Мне тоже захотелось попробовать воды. Я присел на корточки, ковшиком сложил ладошки и окунул их в речку. Руки мои будто обожгло, но я не ойкнул. Зачерпнул С бисеринками ледяной воды и отхлебнул немножко. Заломило зубы, засластило на языке. Тогда я отхлебнул еще и еще — всю и выпил.

— Что, Борька, сладкая водичка в нашем Тартасе? — спросил дядя Роман, и я должен был признаться, что сладкая.

— То-то же! — кивнул дядя Роман. — Мы чай-то пьем без сахара и конфет. Так что оставайся у нас. Согласен?

Я бы согласился, чтобы каждый день бегать к Тартасу, любоваться им, слушать его журчание, да надо будет ехать домой, увидеть маму, сестер Валю и Зойку, но главное — братца Шурку. Без меня-то как он там будет расти?

Назавтра мы снова пришли на берег реки. Весело было в тот воскресный день на Тартасе. Народу сюда привалило! Весь берег и широкую солнечную поляну запрудили нарядно одетые парни и девки, шумливая ребятня. Пришли и старики и старушки поглядеть на праздничное веселье.

Сперва все смотрели, как девчата бросали в речку тяжелые венки из березовых веток. Венки плюхались в воду, их подхватывало быстрое течение, несло, кружа и качая, а за ними следом, до самого поворота реки, бежали те, кто бросил, и мы, ребятишки. Интересно, потонет венок или не потонет. А еще интересней было видеть испуг и растерянность какой-нибудь гадальщицы, когда венок ее вдруг начинал захлебываться, делать опасливые нырки, а потом уходил под воду и больше не показывался. Девушка всплескивала ладонями и тихонько стонала:

— Ой, потонул мой веночек!

Но подходил к ней парень, брал за руку и уводил на поляну, где кружил веселый хоровод. Большой-пребольшой, яркий-преяркий — любо посмотреть и послушать. Девушки и парни чистыми, стройными голосами пели:

Как у нашей Манюшки — Не удались шанюшки. Ой-люли, ой-люли-и-и, Не удались шанюшки.
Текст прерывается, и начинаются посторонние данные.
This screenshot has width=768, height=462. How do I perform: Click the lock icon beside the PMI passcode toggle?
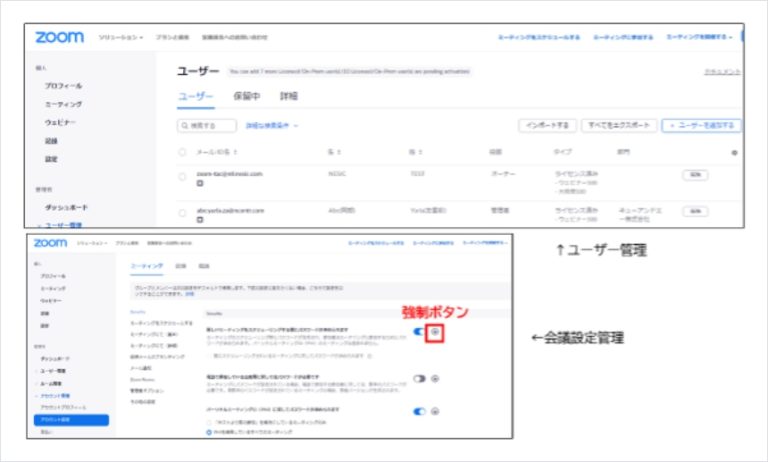coord(434,409)
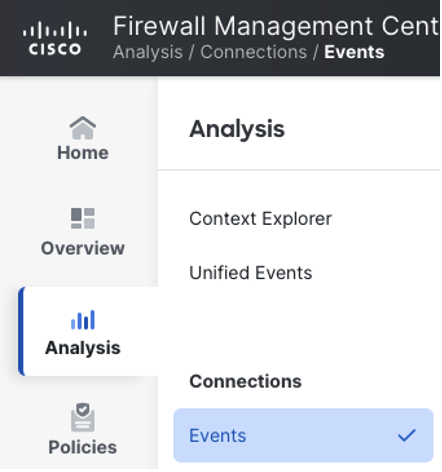
Task: Go to Home via sidebar label
Action: click(x=83, y=153)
Манюшка, в розовом платье, с венком на голове, стояла в середине хоровода — тихая, опечаленная. Вышел к ней парень. Рубаха на нем кумачовая под поясок, сапоги бутылочкой, папаха барашковая набекрень. Чуб кучерявый из-под папахи буйно вьется. Хоровод поет:

— Не печалься, душенька, — Говорит Ванюшенька. Ой-люли, ой-люли, Говорит Ванюшенька.

Ванюшенька берет Манюшку под руку, и они идут по кругу. Ванюшка под дружное «Ой-люли, ой-люли!» поет задористо:

Продадим мы сапоги С золотой подковкою, Испечем мы пироги С маком и морковкою.

Что дальше тут происходит — не знаю. Все мы — я, Ванька, Колька, Елисей и Устин, тоже наши двоюродные братья, бежим туда, где ребята повзрослее нас играют в лапту, в чижика, в корчажки. Бегают, кричат, смеются. Особенно шумно там, где играют в корчажки. Когда мы подошли, то увидели такую картину. Четверо мальчишек раскачивали за руки и за ноги конопатого ощерившегося пацана и под дружное «раз, два, три!» ударяли им того, кто стоял, изображая собою четвероногого. Удары были мягкие, но сильные. Тот, что на четвереньках, при каждом ударе тыкался лицом в землю под дружный хохот ребятни. Один раз он обманул, лег на живот, но за этот обман получил такого шлепака, что хрюкнул, как поросенок, пробороздив носом в траве дорожку. Он тут же подхватился и дал деру под разноголосое улюлюканье ребят.

Потом уж мы смотрели игру парней и мужиков в «орлянку». Эта группа была окружена толпой зевак, в основном из мальчишек, в числе коих оказались и мы.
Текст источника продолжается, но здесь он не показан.